Problem details:
Locate every line below that contains the word "accomplish" and copy it.

Entries provided:
++++++++++++++++++++
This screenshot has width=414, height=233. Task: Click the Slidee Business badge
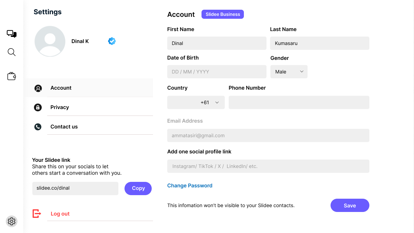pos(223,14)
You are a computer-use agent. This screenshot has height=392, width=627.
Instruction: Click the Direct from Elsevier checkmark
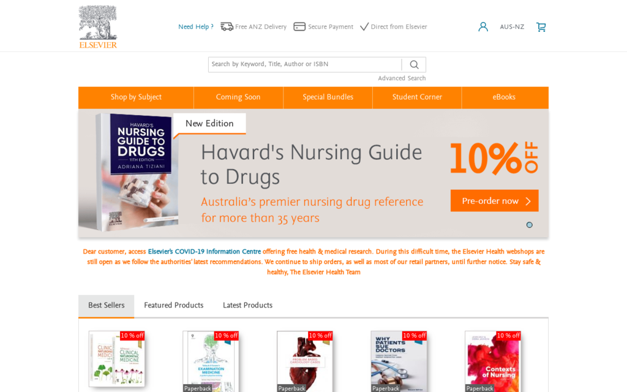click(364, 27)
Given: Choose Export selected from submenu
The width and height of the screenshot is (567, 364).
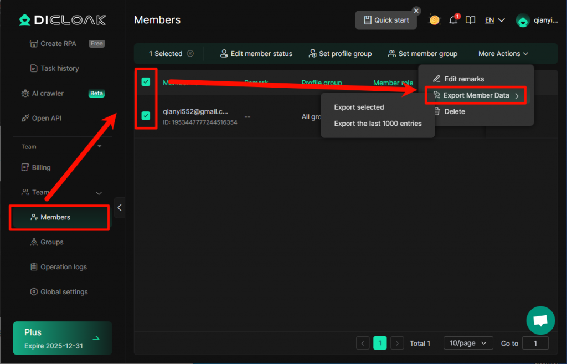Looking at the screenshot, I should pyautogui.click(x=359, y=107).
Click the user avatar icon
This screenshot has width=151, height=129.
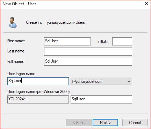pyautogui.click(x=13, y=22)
++++++++++++++++++++
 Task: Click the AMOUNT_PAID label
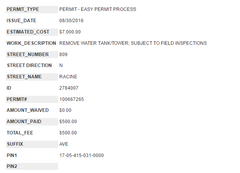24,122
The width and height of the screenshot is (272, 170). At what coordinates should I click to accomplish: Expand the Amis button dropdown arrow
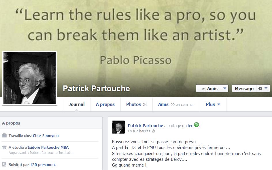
++++++++++++++++++++
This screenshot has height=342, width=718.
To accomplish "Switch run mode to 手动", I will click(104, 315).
++++++++++++++++++++
Solution for this problem:
The width and height of the screenshot is (272, 170). At what coordinates should I click to accomplish: Expand the Amis button dropdown arrow
To accomplish "Switch run mode to 手动", I will click(104, 315).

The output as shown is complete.